- _EXERCISE TASK 1_: In the Mozart/Haydn string quartets page below, what catalogue number is given for the recording?
- _EXERCISE TASK 2_: Extend the review of the Mozart/Haydn string quartets recording below, picking up right after its final sentence.

- _DOCUMENT_:
........
Mozart/Haydn String Quartets

Record and Artist Details

Composer or Director: Joseph Haydn, Wolfgang Amadeus Mozart

Label: Silva Classics

Media Format: CD or Download

Media Runtime: 57

Mastering:

DDD

Catalogue Number: SILKD6012

Tracks:

Composition Artist Credit
String Quartet No. 17, 'Hunt' Wolfgang Amadeus Mozart, Composer
Brodsky Quartet
Wolfgang Amadeus Mozart, Composer
(3) String Quartets, 'Tost I', Movement: No. 2 in C Joseph Haydn, Composer
Brodsky Quartet
Joseph Haydn, Composer
Adagio and Fugue Wolfgang Amadeus Mozart, Composer
Brodsky Quartet
Wolfgang Amadeus Mozart, Composer
Expert as their playing is, the Brodsky seem less in tune with Haydn and Mozart than they did with Shostakovich in their memorable cycle for Teldec (6/92). The performances here are carefully conceived and enjoyable up to a point. But they yield to both rival ensembles listed above in colour, character and imaginative insight. In the outer movements of the Hunt, for instance, the Brodsky sound dogged and earthbound beside the Alban Berg, who offer lither, springier rhythms, a more subtle tonal palette and keener feeling for the music’s grace and wit. And while the Adagio is sensitively phrased and timed by the Brodsky, it has little of the rapt inwardness distilled by the Berg – true piano playing is at a premium, and the leader is reluctant to veil his naturally sweet, vibrant tone.
........
- _SUPPLIED INFORMATION_:
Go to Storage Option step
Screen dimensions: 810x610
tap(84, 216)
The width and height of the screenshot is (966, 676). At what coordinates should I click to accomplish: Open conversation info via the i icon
........
- _OUTPUT 1_: SILKD6012

- _OUTPUT 2_:
The Brodsky bring a fine boldness and drive to the first movement of the Haydn, relishing its big, symphonic sonorities and virtuoso flights for the first violin; and I like the way they ease gently into the contrasting dolce second theme (1'05''). But in the smouldering C minor Adagio they sound circumspect and literal beside the Lindsay, whose leader, Peter Cropper, imbues his arabesques with a true sense of gipsy spontaneity and wildness. The Lindsay’s sharply etched cello line also allows Haydn’s intense harmonic progressions to register more vividly. The Brodsky (or the engineers) make too long a pause between the Adagio and the minuet (Haydn marks attacca here) and begin the minuet itself quite robustly – I much prefer the Lindsay’s sense of gradual emergence into daylight here. In the Adagio finale, again, the Brodsky, for all their attentive shaping and balancing of the lines (and some nicely judged touches of portamento in the soaring cello part), sound relatively plain and predictable alongside the Lindsay, with their ruminative eloquence and apparently spontaneous variety of colour and phrase.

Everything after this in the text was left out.